Article:
** start **
Take the quiz online or scroll down to do it the “classic” way with pen and paper
1. How do you view books?
A. As Thomas Carlyle so eloquently puts it, “In books lies the soul of the whole past time.”
B. Data streamed straight to whichever device I choose
C. Something entertaining to chat about with my friends
D. A cheap and easy way to pass the time
E. From as far away as possible
2. What’s your favourite way to find new books to read?
A. Recommendations from the staff in Foyles of London or my local independent book shop, or reviews in the Times Literary Supplement
B. Bestselling downloads for Amazon Kindle or Audio books on iTunes – one click purchase baby!
C. Recommendations from my friends or at my book club
D. Browsing at the charity shop or the library, or visiting remaining friends who haven’t started electronically tagging their books
E. Er … does it count if I nick one off my mum to prop my door open?
3. How do you think the author should be seen?
** end **
Set problem: List every numbered question in the book quiz.

Data listing:
** start **
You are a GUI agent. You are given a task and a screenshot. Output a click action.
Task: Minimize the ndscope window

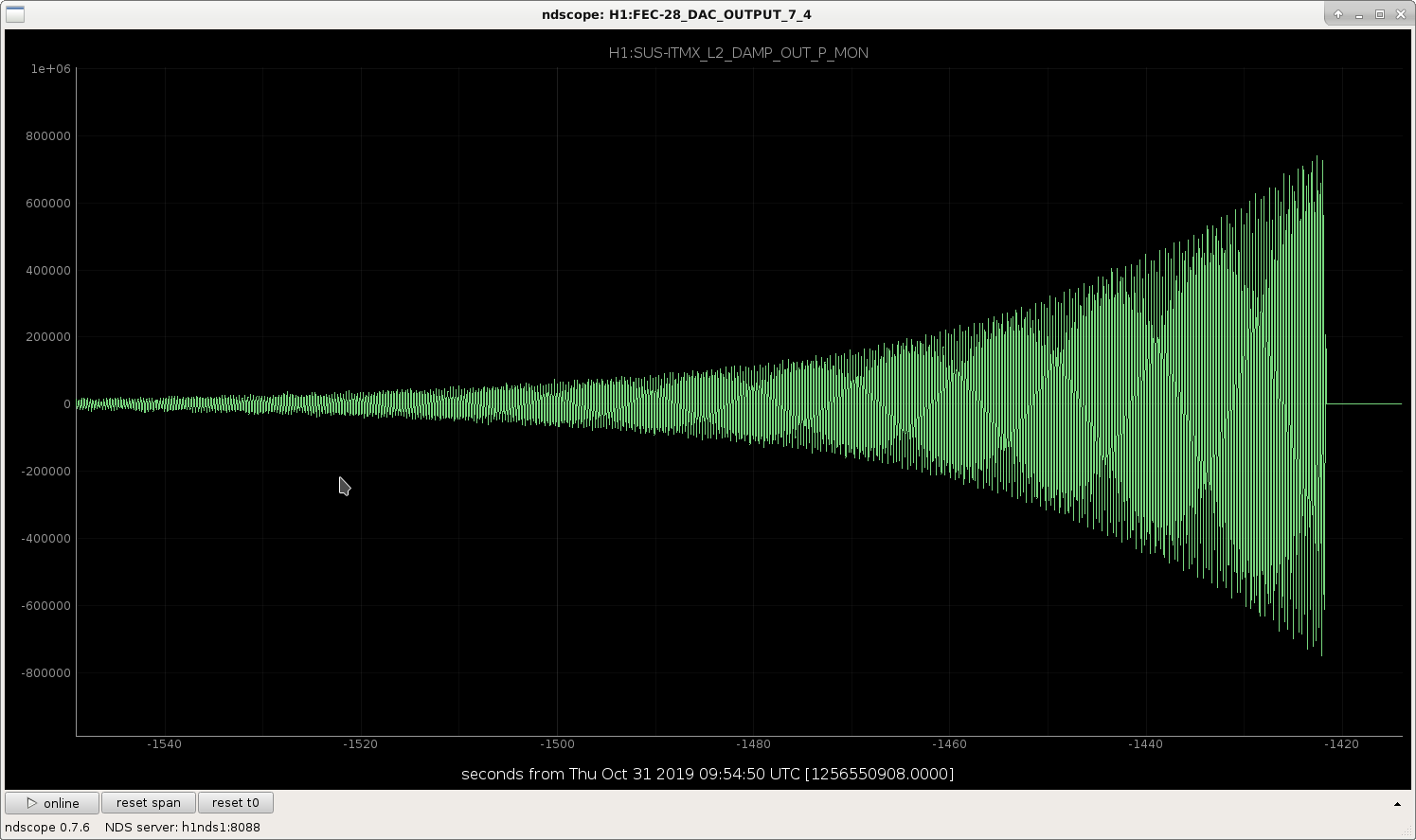(1359, 14)
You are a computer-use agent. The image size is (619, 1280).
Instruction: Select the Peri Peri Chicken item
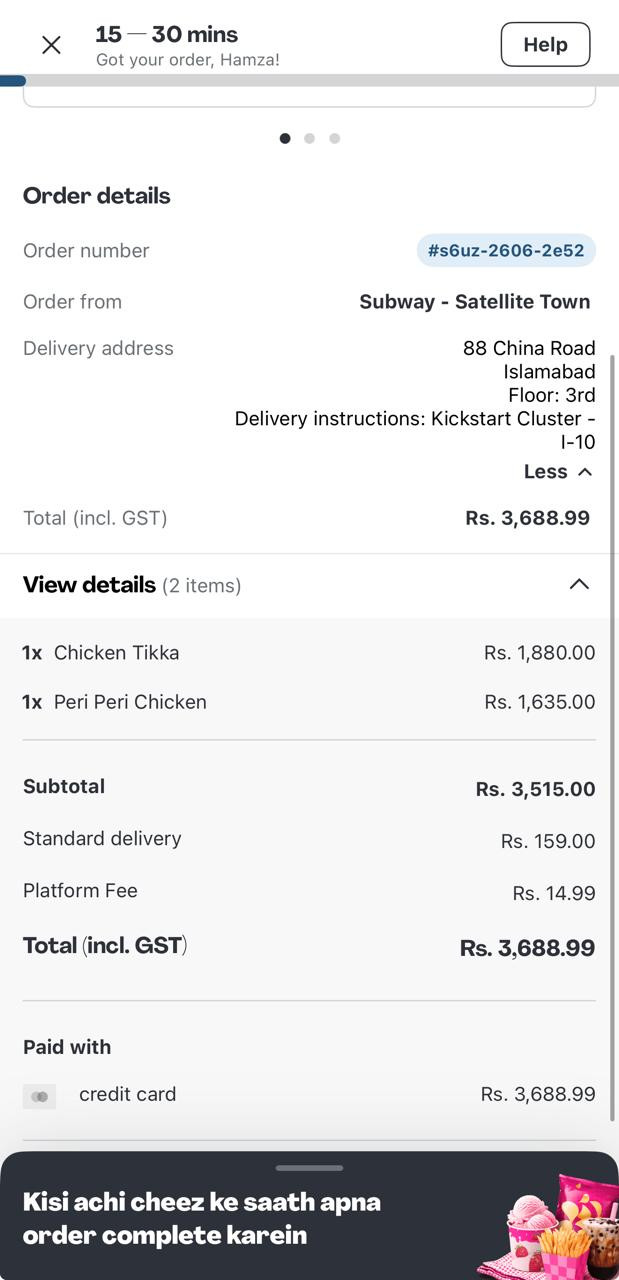[x=130, y=702]
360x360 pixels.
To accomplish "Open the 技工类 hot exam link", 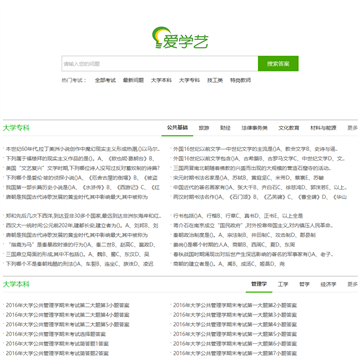I will (x=215, y=80).
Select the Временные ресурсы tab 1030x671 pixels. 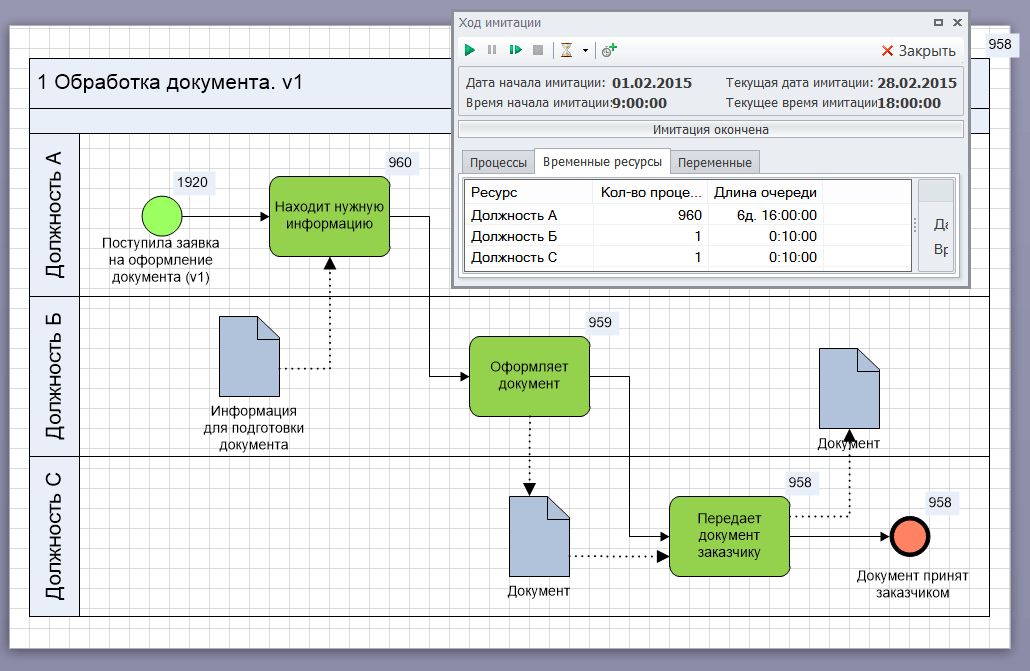pos(602,161)
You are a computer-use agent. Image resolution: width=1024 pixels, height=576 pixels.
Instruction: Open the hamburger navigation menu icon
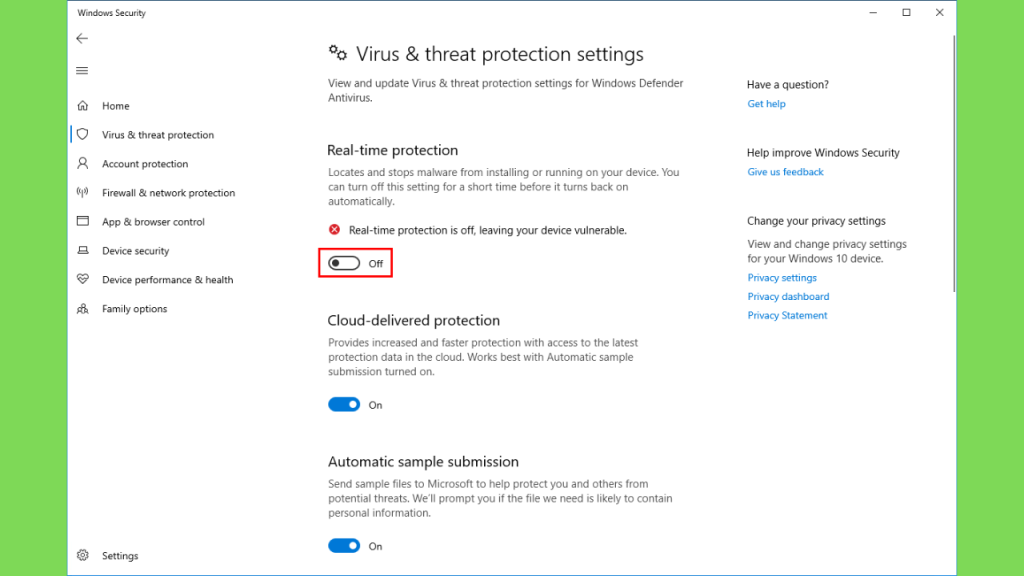click(82, 71)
** end **
Full answer:
1. How do you view books?
2. What’s your favourite way to find new books to read?
3. How do you think the author should be seen?